Homily: Trinity XIII B, August 26 - As for me and my house we will serve the Lord.

As for me and my house.  We will serve the Lord.    Joshua 24

The Twelve Apostles in today’s Gospel are asked to make a choice—either to believe and accept the New Covenant that Jesus offers in His Body and Blood, or to conform to the ways of the world: serving the gods of material wealth and power.

Their choice is prefigured by the decision Joshua asks the Twelve Tribes to make in today’s First Reading. Joshua gathers them at Shechem—where God first appeared to their father Abraham –  promising to make his descendants a great nation in a new land.  And he issues a blunt challenge—either renew their covenant with God or serve the alien gods of the surrounding nations. He proclaims in the famous phrase: As for me

The crisis over abuse in the Church faces us with a similar choice.  We too are being asked today to decide whom we will serve.  Is it expediency and denial or allowing the light of truth lead us towards the standards of care and Christian life that we were baptized into. 

For the past four weeks we have been presented in the liturgy with the mystery of the Eucharist—a daily miracle far greater than those performed by God in bringing the Israelites out of the land of Egypt.

God has promised us a new homeland and eternal life, offering us bread from heaven to strengthen us on our journey and to heal us, the Body of Christ – the Church. 

Jesus has told us that unless we, together, eat His Flesh and drink His Blood we will have no life in us. That is, we must truly participate in his Life – loving and serving the most vulnerable amongst us.

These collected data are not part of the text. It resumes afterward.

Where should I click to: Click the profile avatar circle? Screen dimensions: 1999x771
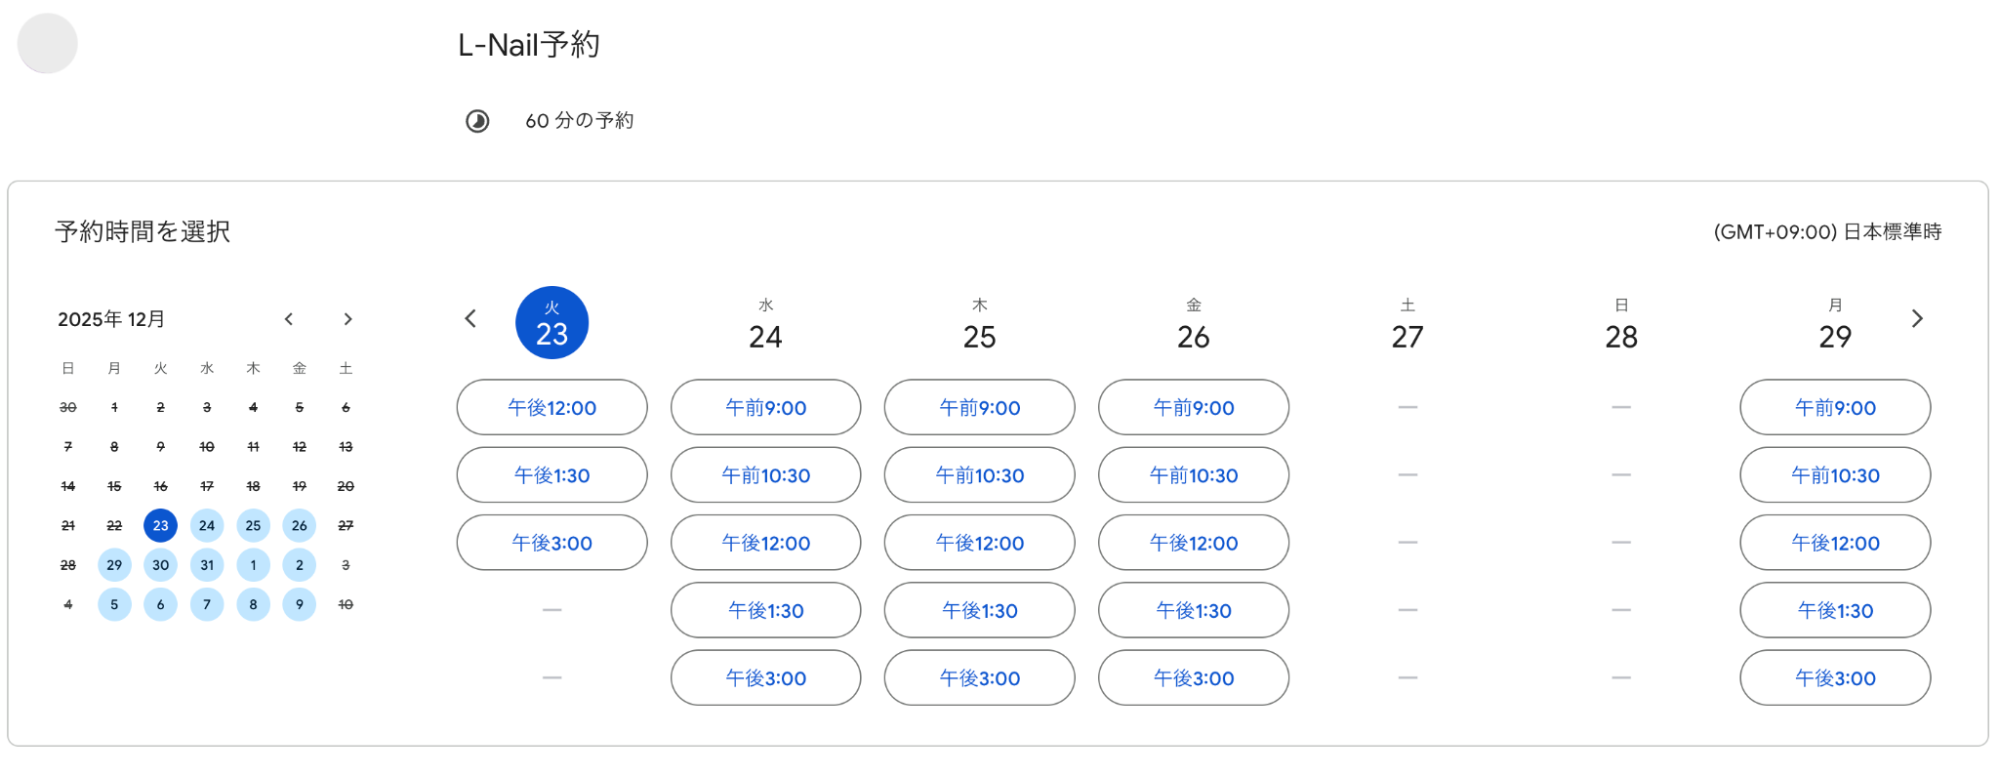47,44
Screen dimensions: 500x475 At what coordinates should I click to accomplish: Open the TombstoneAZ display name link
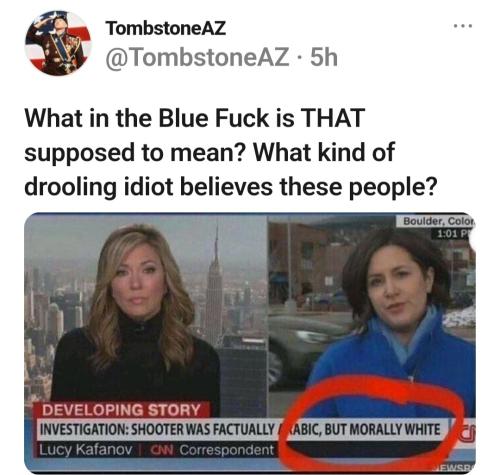tap(166, 28)
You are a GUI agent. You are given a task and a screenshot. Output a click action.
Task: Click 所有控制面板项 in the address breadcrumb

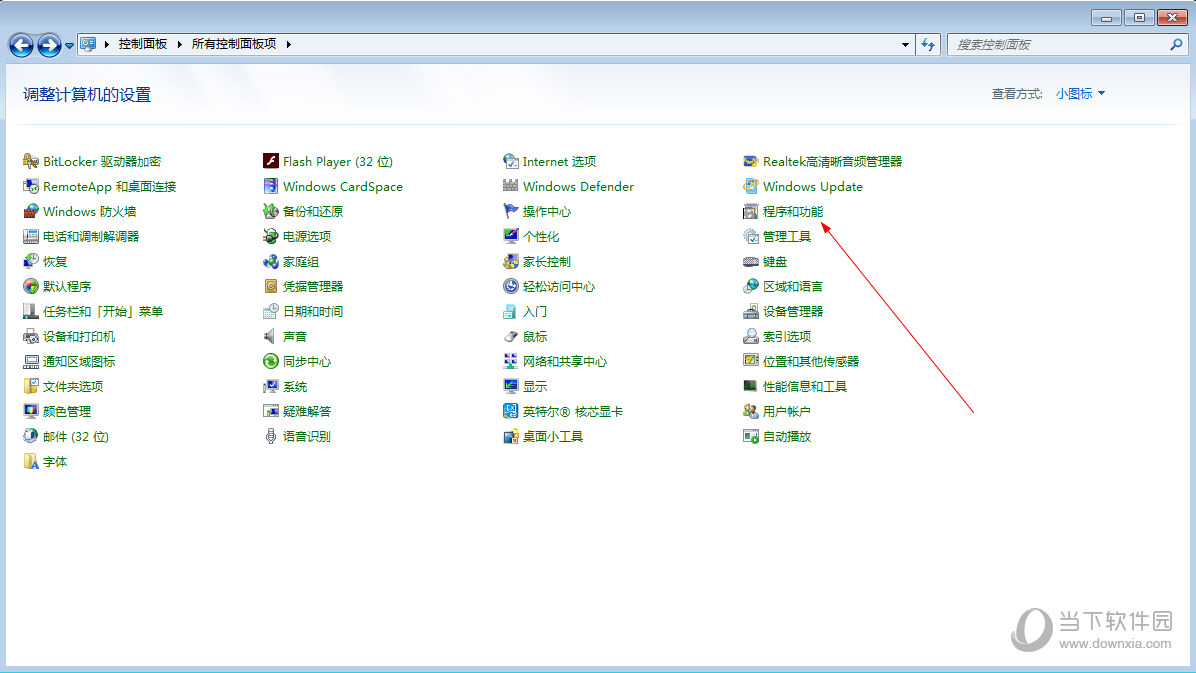(x=233, y=44)
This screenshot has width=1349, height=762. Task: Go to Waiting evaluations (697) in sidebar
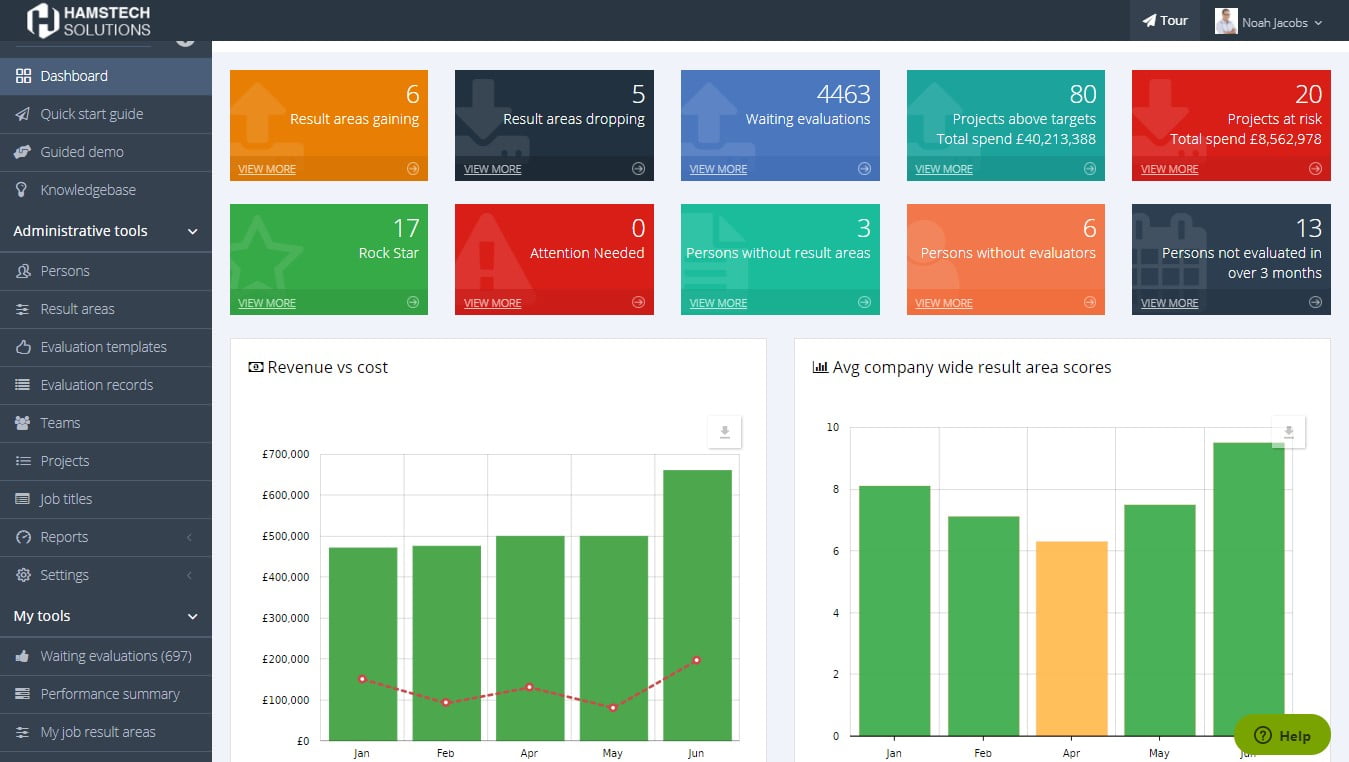click(115, 656)
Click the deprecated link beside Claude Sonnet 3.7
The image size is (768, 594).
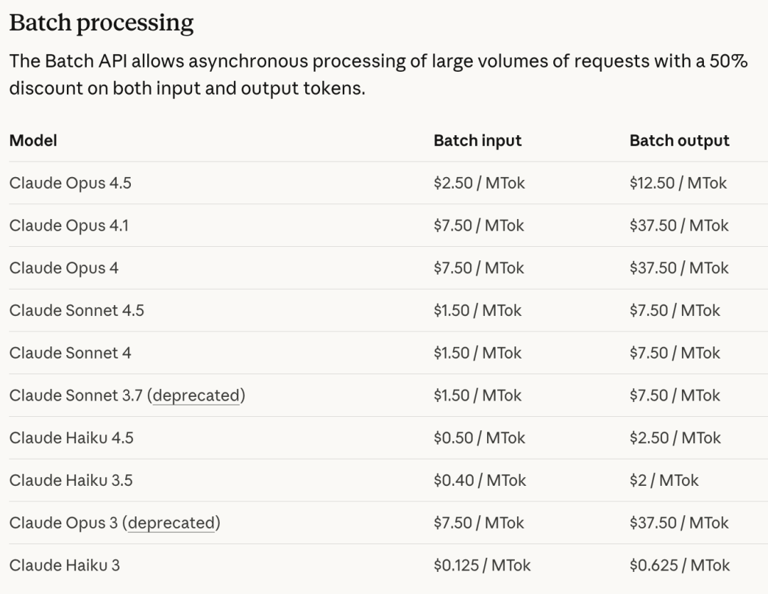(196, 395)
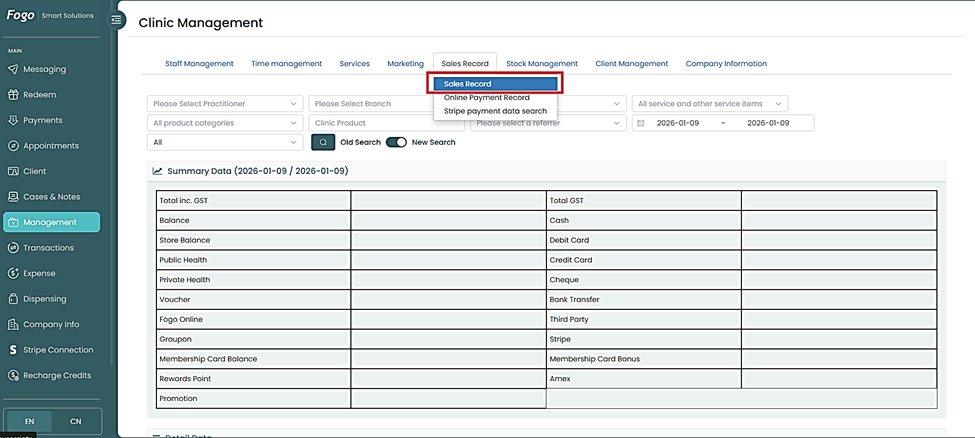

In the nineteenth century an English priest summarized his ministry this way:

"My own firm conviction, after more than fifty years' experience as a priest . . .  is, that we shall never gain the enthusiastic love of our people for their Mother Church, or secure their fidelity to her, until we bring them to realize that the Catholic Church is God's own creation for the promotion of [God’s] greater . . . glory and the salvation of souls – that the Holy Eucharist is Christ's own appointed act of worship and means of close communion with Him . . .  It is because our people have lost their grasp of these great truths that they are so easily alienated from the Church, and become a too ready prey to every new thing . . .  which the cunning craftiness of man may invent."
George Rundle Prynne - An Early Chapter in the History of the Catholic Revival by A. Clifton Kelway

Jesus warns that there are those amongst his followers who do not believe and so it is today. True belief entails proper behaviour. Our faith is measured by what we do as much as by what we say.  Those whose behaviour betrays Christ must be dealt with. They must be removed from positions of authority and allow the light of truth to shine in the Church.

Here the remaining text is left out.